Scaling up access to treatment must be used as an opportunity to promote global health reforms at the country level with benefits that go beyond HIV care. There is the potential to create effective incentives to improve health infrastructure in resource-limited settings. Research is needed to identify all the potentially negative and positive externalities of scaling up access and their effects on health systems.
Social inequality in the settings where care is to be implemented, the constraints on resources available for treatment, and the need to define eligibility criteria for the provision of antiretroviral drugs, all call for special attention to the equity dimension of the intervention. Special measures need to be taken in order to avoid the possibility of unwittingly reinforcing existing inequalities, setting up a two-tier system in allocating resources, or weakening other disease control efforts by giving priority to HIV/AIDS. In addition, care must be taken to protect the rights of patients when measures such as partner notification and disclosure are deemed to be necessary, and attention must be directed to the local conditions that may hamper confidentiality, especially when treatment is implemented on a large scale.

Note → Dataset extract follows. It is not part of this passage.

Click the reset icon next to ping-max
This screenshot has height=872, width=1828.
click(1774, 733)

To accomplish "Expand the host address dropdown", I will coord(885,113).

Many of the barriers that prevent disadvantaged members of society from accessing health care and obtaining treatment are a result of the deficiencies of health services, and there is a growing awareness that the treatment scale-up initiative represents an opportunity to tackle some of these shortcomings. Hence, it will be necessary regularly to review socioeconomic information about treated patients in order to make sure that poorer people have equal access to medication. More work is needed on the appropriate indicators of equity and how information can be collected about them.
Special consideration should be given to gender as it affects the provision of care. A better understanding is required of the particular circumstances that lead to discrimination against HIV-positive women, and of those conditions that enable women to respond and take control of their own affairs. It would be useful to keep track of programmes that have sought to integrate gender considerations into health services, which have an important role to play.
Another obstacle to care comes from the stigma that is attached to seropositive status, and concerted efforts to assess this information can help define locally effective strategies. There is little doubt that stigma and avoidance of testing and treatment are mutually reinforcing, and that it is precisely the individuals who are marginalized because of their status who are not reached by prevention and care efforts. The evidence base for what works in order to reduce stigma and why is, however, thin and has to be strengthened by well-designed studies, both to substantiate the effect of multiple interventions and to define the packages that are effective in different contexts (32, 33).